1 – Ambassadeur extraordinaire d’Auguste, roi de Pologne. (G.A.)

 

2 – Surnom de la duchesse. (G.A.)

 

 

 

 

 

à Madame la duchesse du Maine.

Ce dimanche.

 

Ma protectrice, votre protégé Cicéron a changé la scène de Cicéron et de Catilina, au second acte (car il faut rendre compte de tout à sa souveraine). Nous avons répété aujourd’hui (1) la pièce avec ces changements, et devant qui, madame ? devant des cordeliers, des jésuites, des pères de l’Oratoire, des académiciens, des magistrats, qui savent leurs Catilinaires par cœur ! Vous ne sauriez croire quel succès votre tragédie a eu dans cette grave assemblée. Ah ! madame ! qu’il y a loin de Rome au cavagnole ! Cependant il faut plaire même à celles qui sont occupées d’un vieux plein. Ame de Cornélie ! nous amènerons le sénat romain aux pieds de votre altesse lundi ; après quoi, il y aura grand cavagnole, car vous réunissez tout ; et je sais l’histoire d’un problème de géométrie et des bouteilles de savon.

 

Il faut que vous sachiez, madame, que j’ai fait vos quatre vers, et que j’ai tâché de les faire du ton dont j’ai fait votre tragédie. C’est une critique digne du grand Condé, de vouloir que Cicéron, qu’un consul romain, que le chef de l’Etat ait des raisons indispensables pour envoyer un autre combattre à sa place. Où serait la vraie grandeur, madame, si elle n’était pas dans votre âme ? La reconnaissance, l’admiration, le plus tendre attachement, sont dans la mienne.

 

Le sénat et le peuple romain vous présentent leurs hommages.

 

 

 

1 – Le 21 Juin, sur le théâtre de l’hôtel de la rue Traversière. C’est donc à tort qu’on avait classé cette lettre, ainsi que la précédente, dans le mois de novembre 1749. (G.A.)

 

 

 

 

 

à Madame la duchesse du Maine.

 

 

Ame du grand Condé ! il n’y a pas moyen de reculer, il faut absolument que je parte demain (1), à cinq heures du matin. Je me trouve une espèce d’héroïsme dans le cœur, puisque j’ai le courage de partir après la lettre de ma protectrice. Ce voyage est devenu un devoir indispensable, et ce n’est que parce qu’il est devoir, que j’ose résister à vos bontés, à vos raisons et à mon cœur.

 

Quoique je n’aie guère de moments dont je puisse disposer, il faut commander au temps, quand ma protectrice parle, il y a trop de plaisir à lui obéir.

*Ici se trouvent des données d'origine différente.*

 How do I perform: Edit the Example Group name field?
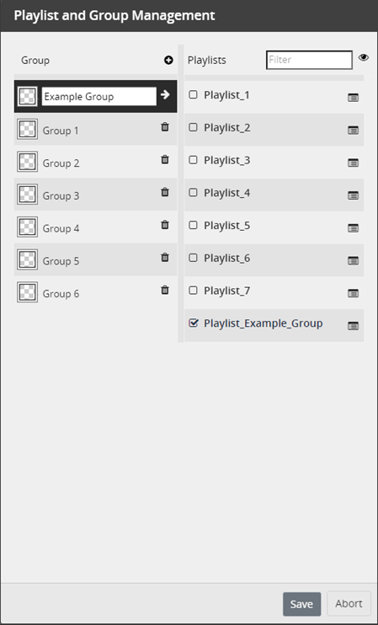point(99,97)
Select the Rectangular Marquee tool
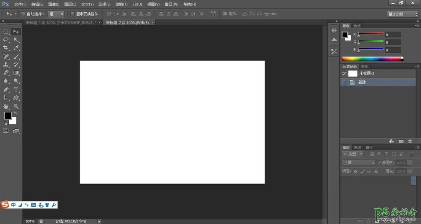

Eh bien ! madame, j’aurai fait toutes mes affaires à six heures ; j’attendrai vos ordres et votre voiture ; je viendrai me jeter à vos pieds ; je viendrai chercher de nouveaux sujets de regret ; mais aussi ce sera pour moi une consolation bien flatteuse de partir rempli de l’idée de vos bontés et du bonheur d’avoir vu encore Louise de Bourbon. Je lui dirai que je lui suis plus attaché qu’à tous les rois du Nord ; mais je lui soutiendrai que son rival le roi de Prusse, qui ne la vaut pas, est pourtant un homme admirable.

 

Pourvu que je sois de retour à Paris à onze du soir, je suis aux ordres de ma protectrice.